Daran, dass der größte Teil der nationalsozialistischen Vernichtungspolitik im Osten Europas vollzogen wurde, erinnert eine kürzlich in der Hamburger Hauptkirche St. Katharinen eröffnete Wanderausstellung. Eine Kooperation der Internationalen Bildungs- und Begegnungsstätten Dortmund und Minsk und der Stiftung Denkmal für die ermordeten Juden Europas widmet sich hier der Vernichtungsstätte Malyj Trostenez in Belarus, welche seit dem Frühjahr 1942 Schauplatz der organisierten NS-Mordpolitik war. Es handelte sich um den zeitweilig größten Vernichtungsort auf dem Gebiet der damaligen Sowjetunion. Bis zu 60.000 Menschen, vor allen Dingen Jüdinnen und Juden aus Belarus, Österreich, Tschechien sowie dem Deutschen Reich, aber auch Mitglieder der Widerstandsbewegungen sowie Kriegsgefangene wurden hier ermordet.
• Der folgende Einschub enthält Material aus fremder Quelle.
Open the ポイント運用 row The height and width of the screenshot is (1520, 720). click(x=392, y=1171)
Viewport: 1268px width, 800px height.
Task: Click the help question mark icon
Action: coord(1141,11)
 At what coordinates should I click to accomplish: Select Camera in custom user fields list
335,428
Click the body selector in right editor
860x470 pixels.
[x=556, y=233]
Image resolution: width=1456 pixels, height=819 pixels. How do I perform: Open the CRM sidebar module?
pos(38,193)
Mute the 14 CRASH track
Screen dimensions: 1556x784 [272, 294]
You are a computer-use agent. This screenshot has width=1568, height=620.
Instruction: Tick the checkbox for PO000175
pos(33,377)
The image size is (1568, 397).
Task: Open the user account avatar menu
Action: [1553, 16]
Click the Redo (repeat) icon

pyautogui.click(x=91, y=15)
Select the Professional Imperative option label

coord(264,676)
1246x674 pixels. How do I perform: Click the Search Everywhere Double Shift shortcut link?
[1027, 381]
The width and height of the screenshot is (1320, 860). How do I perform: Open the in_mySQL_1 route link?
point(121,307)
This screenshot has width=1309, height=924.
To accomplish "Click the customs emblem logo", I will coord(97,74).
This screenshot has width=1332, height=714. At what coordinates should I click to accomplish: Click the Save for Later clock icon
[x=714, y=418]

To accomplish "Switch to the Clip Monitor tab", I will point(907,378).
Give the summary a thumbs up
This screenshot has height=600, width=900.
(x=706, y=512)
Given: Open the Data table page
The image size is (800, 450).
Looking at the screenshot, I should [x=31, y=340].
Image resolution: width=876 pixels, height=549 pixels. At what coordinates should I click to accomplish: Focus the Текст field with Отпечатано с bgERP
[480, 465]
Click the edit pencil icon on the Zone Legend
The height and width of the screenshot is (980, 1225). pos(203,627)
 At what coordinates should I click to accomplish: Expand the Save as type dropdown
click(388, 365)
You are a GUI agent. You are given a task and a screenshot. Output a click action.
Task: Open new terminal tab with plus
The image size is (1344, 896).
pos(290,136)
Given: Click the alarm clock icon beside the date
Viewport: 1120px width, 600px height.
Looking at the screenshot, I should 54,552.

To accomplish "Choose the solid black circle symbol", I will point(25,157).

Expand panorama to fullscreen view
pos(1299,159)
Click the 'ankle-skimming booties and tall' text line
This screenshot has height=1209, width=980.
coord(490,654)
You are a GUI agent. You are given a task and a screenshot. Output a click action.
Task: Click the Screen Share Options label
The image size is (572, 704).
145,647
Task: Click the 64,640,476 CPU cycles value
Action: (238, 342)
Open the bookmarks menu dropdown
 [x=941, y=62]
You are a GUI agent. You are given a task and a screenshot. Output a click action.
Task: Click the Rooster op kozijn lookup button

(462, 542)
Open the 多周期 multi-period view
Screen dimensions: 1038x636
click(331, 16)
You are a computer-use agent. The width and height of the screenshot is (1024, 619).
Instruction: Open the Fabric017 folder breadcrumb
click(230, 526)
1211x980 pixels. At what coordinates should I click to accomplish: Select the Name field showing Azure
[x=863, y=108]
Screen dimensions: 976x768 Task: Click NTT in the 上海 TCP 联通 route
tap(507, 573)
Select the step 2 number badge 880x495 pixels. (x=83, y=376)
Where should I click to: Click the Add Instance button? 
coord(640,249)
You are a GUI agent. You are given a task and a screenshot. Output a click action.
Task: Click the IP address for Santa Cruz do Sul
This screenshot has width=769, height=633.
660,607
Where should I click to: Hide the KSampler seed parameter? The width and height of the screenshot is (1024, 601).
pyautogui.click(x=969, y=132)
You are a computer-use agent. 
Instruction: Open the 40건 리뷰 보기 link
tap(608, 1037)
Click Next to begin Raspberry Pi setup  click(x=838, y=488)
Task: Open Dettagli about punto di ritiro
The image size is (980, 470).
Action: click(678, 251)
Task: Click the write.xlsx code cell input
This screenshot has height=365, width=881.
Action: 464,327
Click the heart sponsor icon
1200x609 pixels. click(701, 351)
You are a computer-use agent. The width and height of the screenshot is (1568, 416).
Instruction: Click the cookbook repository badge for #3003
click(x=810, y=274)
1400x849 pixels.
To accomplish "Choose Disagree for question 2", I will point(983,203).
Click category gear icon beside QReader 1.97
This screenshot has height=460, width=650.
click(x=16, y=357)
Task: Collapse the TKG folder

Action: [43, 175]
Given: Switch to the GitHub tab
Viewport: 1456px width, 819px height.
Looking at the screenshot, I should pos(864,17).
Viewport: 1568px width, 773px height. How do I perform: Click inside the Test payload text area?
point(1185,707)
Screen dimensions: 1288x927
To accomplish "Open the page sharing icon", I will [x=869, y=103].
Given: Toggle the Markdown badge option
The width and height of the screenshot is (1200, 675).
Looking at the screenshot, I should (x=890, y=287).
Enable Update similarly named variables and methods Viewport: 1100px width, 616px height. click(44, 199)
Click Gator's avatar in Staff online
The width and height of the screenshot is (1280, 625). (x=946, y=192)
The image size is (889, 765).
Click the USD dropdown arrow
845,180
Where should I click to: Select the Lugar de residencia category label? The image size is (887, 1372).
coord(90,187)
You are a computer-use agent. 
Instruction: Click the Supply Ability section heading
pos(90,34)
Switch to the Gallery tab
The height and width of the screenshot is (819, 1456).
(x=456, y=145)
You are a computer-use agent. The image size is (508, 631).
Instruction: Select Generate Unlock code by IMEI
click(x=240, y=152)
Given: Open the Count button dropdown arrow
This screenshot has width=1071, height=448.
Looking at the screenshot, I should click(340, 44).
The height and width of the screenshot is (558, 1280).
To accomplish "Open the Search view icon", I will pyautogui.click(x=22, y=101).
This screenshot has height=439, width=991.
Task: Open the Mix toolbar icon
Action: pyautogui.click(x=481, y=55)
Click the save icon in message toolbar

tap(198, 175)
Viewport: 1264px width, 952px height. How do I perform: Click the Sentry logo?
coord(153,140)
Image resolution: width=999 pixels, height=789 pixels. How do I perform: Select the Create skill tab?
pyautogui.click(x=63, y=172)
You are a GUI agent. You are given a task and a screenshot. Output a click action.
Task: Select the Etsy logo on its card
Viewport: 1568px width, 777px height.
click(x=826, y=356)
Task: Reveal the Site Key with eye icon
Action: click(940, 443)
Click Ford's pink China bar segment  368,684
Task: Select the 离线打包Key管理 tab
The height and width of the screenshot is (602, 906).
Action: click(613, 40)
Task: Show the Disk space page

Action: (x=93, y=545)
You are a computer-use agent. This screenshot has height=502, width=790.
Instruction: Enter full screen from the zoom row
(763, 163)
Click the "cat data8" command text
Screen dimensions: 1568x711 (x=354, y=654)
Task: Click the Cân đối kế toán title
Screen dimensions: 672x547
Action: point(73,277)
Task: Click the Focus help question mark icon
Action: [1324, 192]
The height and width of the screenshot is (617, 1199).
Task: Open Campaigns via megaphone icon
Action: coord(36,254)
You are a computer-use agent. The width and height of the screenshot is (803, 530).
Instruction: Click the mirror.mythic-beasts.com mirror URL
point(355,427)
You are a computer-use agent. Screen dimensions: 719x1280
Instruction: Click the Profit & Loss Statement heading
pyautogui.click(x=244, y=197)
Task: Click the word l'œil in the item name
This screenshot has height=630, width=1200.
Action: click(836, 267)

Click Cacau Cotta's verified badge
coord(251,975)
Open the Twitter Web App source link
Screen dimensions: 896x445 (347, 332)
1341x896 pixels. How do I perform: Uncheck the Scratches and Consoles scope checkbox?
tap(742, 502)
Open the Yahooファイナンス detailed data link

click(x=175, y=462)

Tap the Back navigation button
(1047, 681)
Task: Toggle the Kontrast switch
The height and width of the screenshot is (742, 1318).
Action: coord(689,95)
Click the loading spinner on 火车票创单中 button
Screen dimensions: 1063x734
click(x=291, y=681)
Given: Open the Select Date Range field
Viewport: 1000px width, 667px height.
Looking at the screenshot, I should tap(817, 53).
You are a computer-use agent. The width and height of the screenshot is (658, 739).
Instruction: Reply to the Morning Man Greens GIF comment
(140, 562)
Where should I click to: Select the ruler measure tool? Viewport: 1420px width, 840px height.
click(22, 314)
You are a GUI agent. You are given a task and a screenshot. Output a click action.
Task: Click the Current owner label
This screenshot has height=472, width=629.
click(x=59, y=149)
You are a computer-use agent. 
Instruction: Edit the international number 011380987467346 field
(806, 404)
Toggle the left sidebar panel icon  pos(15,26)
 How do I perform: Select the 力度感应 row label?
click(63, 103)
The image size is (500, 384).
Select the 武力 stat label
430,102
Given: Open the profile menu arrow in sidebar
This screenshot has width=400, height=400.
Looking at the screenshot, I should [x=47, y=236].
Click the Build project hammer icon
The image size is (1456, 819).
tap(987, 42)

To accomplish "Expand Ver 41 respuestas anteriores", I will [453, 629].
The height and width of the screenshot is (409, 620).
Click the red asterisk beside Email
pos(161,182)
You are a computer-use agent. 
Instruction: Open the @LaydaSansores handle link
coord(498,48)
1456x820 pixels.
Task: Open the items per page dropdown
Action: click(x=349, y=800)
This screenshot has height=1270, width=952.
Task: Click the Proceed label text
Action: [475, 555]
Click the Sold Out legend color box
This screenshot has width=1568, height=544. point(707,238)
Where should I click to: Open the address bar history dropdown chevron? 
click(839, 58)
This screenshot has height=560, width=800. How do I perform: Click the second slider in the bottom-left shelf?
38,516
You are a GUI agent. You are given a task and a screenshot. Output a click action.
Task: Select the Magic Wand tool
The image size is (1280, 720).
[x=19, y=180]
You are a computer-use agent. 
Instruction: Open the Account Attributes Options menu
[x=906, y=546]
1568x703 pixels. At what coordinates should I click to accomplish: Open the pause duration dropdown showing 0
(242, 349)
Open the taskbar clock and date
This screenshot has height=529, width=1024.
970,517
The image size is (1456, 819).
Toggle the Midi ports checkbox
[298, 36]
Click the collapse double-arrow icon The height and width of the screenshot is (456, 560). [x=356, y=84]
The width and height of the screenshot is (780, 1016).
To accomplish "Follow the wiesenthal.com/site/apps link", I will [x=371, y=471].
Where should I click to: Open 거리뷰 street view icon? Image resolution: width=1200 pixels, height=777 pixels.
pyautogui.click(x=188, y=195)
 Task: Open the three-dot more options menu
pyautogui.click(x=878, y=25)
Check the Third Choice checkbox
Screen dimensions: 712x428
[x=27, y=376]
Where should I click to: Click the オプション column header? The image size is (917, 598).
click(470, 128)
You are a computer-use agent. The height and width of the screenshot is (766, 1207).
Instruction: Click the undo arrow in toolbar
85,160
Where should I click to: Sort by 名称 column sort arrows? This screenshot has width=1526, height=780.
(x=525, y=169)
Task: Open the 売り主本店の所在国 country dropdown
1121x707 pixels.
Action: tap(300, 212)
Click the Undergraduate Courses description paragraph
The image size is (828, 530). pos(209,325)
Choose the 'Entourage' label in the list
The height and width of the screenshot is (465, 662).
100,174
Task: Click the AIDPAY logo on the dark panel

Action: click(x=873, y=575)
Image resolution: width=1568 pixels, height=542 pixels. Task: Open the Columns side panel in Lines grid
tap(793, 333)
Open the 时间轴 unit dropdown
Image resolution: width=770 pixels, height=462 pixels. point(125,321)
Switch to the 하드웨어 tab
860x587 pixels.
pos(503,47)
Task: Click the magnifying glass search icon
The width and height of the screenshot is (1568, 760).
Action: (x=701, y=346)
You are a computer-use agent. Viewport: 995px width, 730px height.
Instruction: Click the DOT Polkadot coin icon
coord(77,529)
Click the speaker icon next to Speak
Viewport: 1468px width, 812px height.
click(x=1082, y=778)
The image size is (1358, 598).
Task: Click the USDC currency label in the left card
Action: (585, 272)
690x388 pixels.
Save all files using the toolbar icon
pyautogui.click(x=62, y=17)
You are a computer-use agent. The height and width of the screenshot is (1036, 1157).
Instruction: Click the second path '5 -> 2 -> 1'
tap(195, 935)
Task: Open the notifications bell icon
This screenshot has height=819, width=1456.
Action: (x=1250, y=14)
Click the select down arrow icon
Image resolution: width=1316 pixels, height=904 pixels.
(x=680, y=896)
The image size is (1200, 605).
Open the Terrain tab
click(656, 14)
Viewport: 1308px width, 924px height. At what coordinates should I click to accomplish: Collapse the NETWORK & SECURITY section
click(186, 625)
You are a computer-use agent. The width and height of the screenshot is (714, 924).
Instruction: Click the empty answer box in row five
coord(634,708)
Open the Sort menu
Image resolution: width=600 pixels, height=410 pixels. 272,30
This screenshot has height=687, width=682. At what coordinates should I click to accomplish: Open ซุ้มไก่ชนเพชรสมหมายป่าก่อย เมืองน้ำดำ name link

Nach der Schließung des Lagers im Sommer 1943 versuchte die SS, die Spuren der Verbrechen zu verwischen. Dies gelang nur zu einem Teil. Umso wichtiger erscheint die Fokussierung der Erinnerung aus dem überlieferten Material. Die Ausstellung zeigt in deutscher und russischer Sprache anhand biografischer Zeugnisse der Opfer exemplarisch die Folgen von Krieg und Shoa. Auch die Täter und deren Verbrechen sowie die Erinnerungskultur in der Bundesrepublik und Belarus werden beleuchtet. Auf diese Weise zeugt die Ausstellung, welche im intensiven internationalen Dialog entstand, auch davon, wie sich eine europäische Gedenkkultur etablieren ließe. In Hamburg ist die 18 Module umfassende Ausstellung noch bis zum 7. Dezember diesen Jahres zu sehen. Im März 2017 eröffnet sie in Minsk. Danach soll sie auch in anderen deutschen Städten gezeigt werden.

Während die erste der vorgestellten Ausstellungen einen Überblick über den Eroberungs- und Vernichtungskrieg gegen die Sowjetunion gibt, sind die beiden anderen auf Teilaspekte der deutschen Mordpolitik konzentriert. Alle drei Ausstellungen dokumentieren die Dimension und die Folgen des deutschen Überfalls auf die Sowjetunion und zeigen die Möglichkeiten eines angemessenen Erinnerns auf. Und alle werden spätestens 2018 verschwunden sein. Hier wird umso deutlicher, dass ein von der Initiative angestrebter zentraler, auf Dauer angelegter Ort des Gedenkens an diese Opfer unerlässlich ist, und es bleibt zu hoffen, dass den einmütigen Forderungen der historischen Forschung und der Gedenkstättenvertreter nach einem solchen Ort im Zentrum der Hauptstadt gefolgt wird.